2. Adjust the Intensity of Your Workouts
High temperatures can increase the stress on your body, so it's important to adjust the intensity of your workouts accordingly. Reduce the intensity or duration of your workouts to avoid overworking your body. For example, if you're a runner, consider shortening your runs or slowing down your pace.
The main thing is to listen to your body and not force it.
3. Hydrate Before, During, and After Training
Dehydration is one of the biggest risks when exercising in hot weather. Your body loses a significant amount of water through sweat, and it's essential to replenish this loss.
Drink water regularly throughout the day, not just during your workout. Take small sips of water, even if you don't feel thirsty.
After your session, continue to hydrate to help your body recover.
Stay hydrated with our Baz Athletics 2L water bottles, or bring our soft flasks with you in your bag.
4. Wear Appropriate Clothing
Choosing the right outfit can make a big difference when training in hot weather. Wear lightweight, loose-fitting, and breathable clothing that allows your skin to breathe and sweat to evaporate more easily. Technical fabrics designed to wick away sweat are especially recommended. Don't forget to wear a cap or hat to protect your head from the sun, and apply sunscreen to avoid sunburn.

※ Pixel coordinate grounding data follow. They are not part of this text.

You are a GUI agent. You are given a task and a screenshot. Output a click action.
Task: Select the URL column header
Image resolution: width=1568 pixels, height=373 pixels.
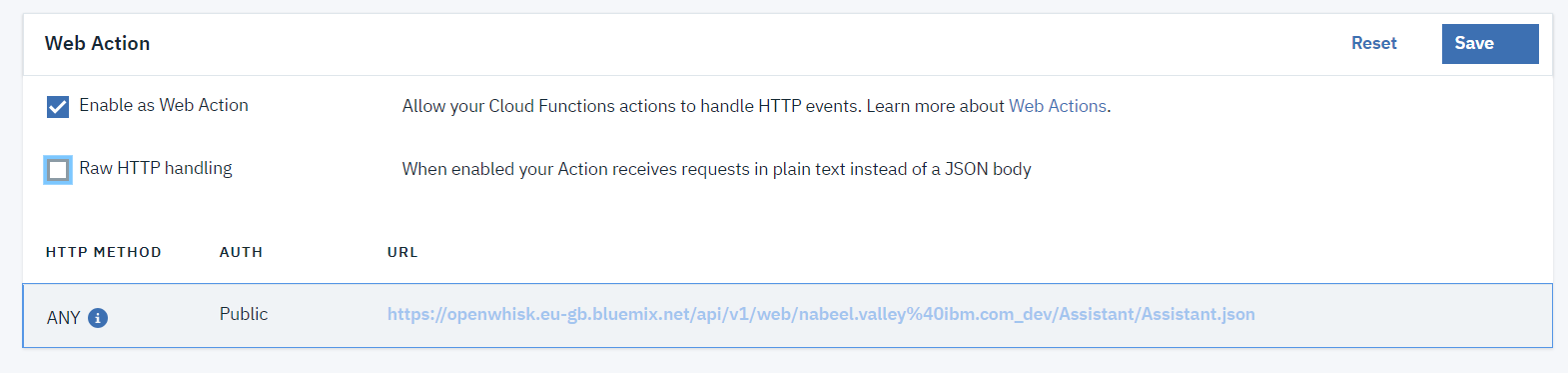[x=402, y=252]
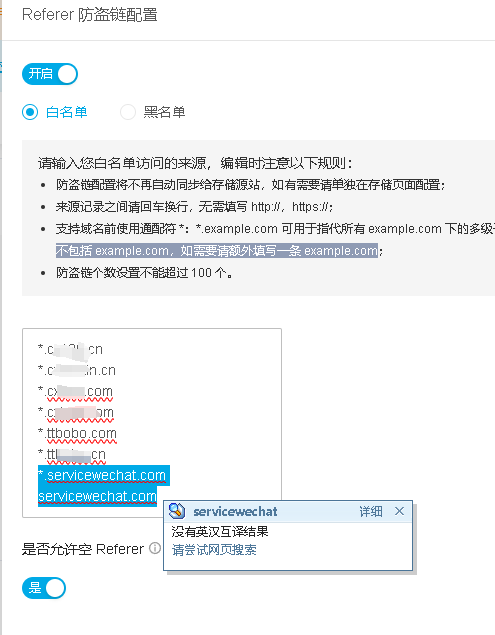Close the servicewechat translation popup
Image resolution: width=495 pixels, height=635 pixels.
(x=399, y=511)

5. Find Alternatives to Outdoor Training
If the heat is truly unbearable, consider moving your workout indoors. You can opt for a gym session, a home fitness class, or even a swim, which not only cools you down but also works your entire body. Indoor yoga or Pilates exercises are also great options for staying active without exposing yourself to the heat.
6. Listen to your body
Exercising in hot weather can increase your risk of heatstroke, exhaustion, or dehydration. Pay attention to your body's signals. If you experience dizziness, nausea, headaches, or excessive fatigue, stop your workout immediately, find a cool place, and hydrate. Never ignore these signs, as they may indicate that your body is overheating.